WASHINGTON, Jan 25 (Reuters) - Shareholders of publicly listed companies will get to weigh in on executive compensation through advisory votes, under a new rule adopted by U.S. securities regulators on Tuesday.

The "say-on-pay" rules, approved in a 3-2 vote by the Securities and Exchange Commission, would implement a provision in the Dodd-Frank Wall Street reform law.

It is designed to give shareholders greater input over executive compensation after many investors expressed outrage during the financial crisis at lavish pay practices.

The say-on-pay vote is non-binding, although companies generally want to avoid the embarrassment of a "no" vote.

Shareholders would also get to vote on certain so-called "golden parachute" pay packages in connection with a merger or acquisition, and companies would be required to make additional disclosures about such compensation arrangements.

Republican commissioners dissented on the rule in part because it only gives a temporary exemption to small public companies.

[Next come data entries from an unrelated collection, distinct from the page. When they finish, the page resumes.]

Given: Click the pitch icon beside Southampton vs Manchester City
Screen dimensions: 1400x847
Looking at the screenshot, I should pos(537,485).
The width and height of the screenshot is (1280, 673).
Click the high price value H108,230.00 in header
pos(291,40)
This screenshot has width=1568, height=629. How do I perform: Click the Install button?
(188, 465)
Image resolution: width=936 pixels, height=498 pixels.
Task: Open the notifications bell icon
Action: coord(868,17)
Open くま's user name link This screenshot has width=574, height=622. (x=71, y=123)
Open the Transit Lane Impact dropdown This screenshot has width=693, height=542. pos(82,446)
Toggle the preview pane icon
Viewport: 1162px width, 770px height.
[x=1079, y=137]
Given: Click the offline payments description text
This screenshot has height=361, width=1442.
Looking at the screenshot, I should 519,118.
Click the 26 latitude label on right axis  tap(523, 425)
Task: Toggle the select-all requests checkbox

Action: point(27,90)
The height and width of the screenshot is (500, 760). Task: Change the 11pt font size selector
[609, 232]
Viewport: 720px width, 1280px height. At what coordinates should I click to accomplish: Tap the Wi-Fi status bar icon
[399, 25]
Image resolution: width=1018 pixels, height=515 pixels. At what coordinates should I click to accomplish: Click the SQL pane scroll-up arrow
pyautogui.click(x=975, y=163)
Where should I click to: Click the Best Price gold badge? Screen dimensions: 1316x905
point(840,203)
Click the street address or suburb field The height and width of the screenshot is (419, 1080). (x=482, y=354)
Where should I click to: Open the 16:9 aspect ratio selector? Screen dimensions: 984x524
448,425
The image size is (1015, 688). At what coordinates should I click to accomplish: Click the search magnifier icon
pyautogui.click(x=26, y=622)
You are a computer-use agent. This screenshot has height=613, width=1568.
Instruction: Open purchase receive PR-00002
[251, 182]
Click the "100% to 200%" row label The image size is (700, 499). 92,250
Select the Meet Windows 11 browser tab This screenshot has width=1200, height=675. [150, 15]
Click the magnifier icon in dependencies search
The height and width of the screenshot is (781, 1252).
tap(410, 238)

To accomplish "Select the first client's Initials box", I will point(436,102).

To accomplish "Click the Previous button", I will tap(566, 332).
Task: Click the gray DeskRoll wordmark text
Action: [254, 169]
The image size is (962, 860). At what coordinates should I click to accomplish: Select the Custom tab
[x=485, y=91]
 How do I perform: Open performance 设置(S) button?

The rule "should have afforded smaller companies an outright exemption," said Republican Commissioner Troy Paredes.

In other actions on Tuesday, the SEC unanimously proposed that advisers to hedge funds and other private funds report key information to regulators.

The proposal, also required by the Dodd-Frank law, would arm the newly formed Financial Stability Oversight Council with better information about hedge funds and other private pools of capital to ensure their trading activities do not pose a risk to the broader marketplace.

SEC Chairman Mary Schapiro said the most stringent reporting requirements under the rule will apply to about 200 U.S.-based large hedge fund advisers, representing more than 80 percent of assets under management.

About 250 U.S. based advisers to large-sized private equity funds would be subject to the more extensive reporting rules as well, she said.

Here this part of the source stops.